#### TASK
Work out how many lines of the records contain "will". Answer with the number and nothing else.

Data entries
________________________

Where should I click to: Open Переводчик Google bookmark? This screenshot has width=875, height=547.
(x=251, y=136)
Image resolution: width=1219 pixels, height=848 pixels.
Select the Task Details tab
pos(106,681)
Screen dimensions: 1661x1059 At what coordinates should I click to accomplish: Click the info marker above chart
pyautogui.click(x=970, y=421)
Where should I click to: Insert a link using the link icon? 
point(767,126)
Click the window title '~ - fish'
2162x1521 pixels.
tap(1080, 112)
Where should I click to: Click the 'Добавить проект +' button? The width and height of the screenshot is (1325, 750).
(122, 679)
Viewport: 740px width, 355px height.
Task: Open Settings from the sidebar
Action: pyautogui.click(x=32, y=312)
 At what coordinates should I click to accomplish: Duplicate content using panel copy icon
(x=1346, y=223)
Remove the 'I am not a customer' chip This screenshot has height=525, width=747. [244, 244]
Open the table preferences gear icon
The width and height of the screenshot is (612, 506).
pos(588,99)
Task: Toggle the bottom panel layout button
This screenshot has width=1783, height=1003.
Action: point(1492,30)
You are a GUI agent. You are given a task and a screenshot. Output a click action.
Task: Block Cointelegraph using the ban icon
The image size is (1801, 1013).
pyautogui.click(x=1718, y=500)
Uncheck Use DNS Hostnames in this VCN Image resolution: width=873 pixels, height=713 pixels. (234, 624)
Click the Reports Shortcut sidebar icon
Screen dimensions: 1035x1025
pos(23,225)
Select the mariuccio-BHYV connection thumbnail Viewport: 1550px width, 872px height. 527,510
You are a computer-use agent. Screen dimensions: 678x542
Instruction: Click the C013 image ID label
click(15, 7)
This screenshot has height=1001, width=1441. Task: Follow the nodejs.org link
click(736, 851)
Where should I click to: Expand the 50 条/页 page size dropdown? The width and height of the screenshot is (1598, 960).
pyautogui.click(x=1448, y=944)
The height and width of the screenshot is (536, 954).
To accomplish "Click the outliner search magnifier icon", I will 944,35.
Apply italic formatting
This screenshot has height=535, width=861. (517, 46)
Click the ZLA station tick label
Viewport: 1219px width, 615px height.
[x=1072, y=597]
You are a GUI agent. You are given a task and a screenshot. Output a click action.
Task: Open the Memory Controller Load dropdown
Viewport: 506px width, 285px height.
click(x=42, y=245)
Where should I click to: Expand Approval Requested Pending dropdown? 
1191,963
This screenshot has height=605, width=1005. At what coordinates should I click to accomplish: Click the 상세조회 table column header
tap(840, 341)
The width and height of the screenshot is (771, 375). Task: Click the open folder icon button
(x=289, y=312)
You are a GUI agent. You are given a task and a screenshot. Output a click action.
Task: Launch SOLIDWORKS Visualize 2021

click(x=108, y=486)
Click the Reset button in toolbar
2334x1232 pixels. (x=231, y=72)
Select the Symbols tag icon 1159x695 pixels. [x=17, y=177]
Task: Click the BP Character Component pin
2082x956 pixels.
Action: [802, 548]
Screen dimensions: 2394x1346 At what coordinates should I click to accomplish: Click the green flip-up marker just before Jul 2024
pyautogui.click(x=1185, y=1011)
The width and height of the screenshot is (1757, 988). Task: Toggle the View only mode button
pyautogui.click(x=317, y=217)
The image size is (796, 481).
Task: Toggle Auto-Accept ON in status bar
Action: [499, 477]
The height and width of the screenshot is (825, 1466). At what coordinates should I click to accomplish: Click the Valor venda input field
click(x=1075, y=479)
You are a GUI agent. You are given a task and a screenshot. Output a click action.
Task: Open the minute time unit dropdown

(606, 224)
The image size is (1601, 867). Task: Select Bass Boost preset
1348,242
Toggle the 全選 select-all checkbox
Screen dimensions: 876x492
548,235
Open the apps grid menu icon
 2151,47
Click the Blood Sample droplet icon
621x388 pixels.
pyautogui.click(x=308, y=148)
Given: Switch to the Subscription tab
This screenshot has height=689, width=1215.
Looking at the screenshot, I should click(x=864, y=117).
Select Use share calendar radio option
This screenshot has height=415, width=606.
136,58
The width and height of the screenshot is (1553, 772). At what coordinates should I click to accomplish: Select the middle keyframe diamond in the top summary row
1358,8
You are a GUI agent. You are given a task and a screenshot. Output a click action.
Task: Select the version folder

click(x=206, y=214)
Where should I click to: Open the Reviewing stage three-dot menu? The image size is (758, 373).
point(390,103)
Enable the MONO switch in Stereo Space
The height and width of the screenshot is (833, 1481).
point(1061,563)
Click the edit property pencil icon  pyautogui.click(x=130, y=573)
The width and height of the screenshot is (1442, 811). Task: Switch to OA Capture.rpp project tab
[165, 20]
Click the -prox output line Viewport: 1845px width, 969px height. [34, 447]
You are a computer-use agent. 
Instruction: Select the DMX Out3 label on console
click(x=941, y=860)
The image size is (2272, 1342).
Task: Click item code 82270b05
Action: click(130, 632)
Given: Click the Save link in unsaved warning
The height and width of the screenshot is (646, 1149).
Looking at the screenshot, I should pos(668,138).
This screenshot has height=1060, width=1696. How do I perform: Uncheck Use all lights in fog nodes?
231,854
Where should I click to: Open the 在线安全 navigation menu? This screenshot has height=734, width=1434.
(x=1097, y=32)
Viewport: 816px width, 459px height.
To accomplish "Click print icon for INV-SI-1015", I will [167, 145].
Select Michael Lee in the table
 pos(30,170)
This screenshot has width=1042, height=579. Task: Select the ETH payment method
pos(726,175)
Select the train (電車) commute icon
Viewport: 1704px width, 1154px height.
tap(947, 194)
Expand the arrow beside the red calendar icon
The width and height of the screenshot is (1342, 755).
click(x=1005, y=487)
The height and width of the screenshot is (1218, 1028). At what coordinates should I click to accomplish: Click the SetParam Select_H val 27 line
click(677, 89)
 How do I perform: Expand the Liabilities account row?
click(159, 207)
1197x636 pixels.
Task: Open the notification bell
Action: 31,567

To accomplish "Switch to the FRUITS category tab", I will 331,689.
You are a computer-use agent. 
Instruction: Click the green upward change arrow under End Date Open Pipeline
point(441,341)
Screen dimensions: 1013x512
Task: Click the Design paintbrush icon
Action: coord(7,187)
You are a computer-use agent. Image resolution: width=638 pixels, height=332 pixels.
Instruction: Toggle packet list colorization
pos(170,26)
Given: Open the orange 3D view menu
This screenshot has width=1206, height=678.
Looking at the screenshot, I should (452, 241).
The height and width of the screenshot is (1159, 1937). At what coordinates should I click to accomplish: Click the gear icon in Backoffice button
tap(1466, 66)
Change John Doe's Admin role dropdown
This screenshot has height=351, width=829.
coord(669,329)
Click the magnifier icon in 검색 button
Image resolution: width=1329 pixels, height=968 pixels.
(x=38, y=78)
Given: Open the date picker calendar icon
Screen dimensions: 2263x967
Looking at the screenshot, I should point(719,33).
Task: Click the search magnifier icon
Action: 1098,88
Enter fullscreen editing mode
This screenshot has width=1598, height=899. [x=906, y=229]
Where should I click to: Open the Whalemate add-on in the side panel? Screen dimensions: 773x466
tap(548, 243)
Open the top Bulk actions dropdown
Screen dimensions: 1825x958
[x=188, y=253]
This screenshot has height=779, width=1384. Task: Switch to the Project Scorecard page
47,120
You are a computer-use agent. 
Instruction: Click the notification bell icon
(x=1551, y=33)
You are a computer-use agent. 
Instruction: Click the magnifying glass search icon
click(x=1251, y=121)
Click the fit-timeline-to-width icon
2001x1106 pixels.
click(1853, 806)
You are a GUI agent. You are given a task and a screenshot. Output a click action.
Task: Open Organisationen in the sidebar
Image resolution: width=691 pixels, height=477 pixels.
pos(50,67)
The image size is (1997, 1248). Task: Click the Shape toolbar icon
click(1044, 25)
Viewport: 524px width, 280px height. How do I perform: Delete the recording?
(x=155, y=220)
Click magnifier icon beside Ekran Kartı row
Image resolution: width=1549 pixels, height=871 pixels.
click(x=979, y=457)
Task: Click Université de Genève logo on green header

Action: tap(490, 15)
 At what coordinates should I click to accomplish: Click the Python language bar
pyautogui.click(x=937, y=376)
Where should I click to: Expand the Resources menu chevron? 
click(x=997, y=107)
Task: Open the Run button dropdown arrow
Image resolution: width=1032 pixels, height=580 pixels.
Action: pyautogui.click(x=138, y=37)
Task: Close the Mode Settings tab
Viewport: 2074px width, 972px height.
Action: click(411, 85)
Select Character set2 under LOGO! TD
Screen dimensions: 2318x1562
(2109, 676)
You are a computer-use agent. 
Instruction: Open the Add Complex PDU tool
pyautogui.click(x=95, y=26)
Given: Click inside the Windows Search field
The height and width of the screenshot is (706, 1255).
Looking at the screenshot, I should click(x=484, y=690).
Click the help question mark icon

________________________

#### TASK ANSWER
3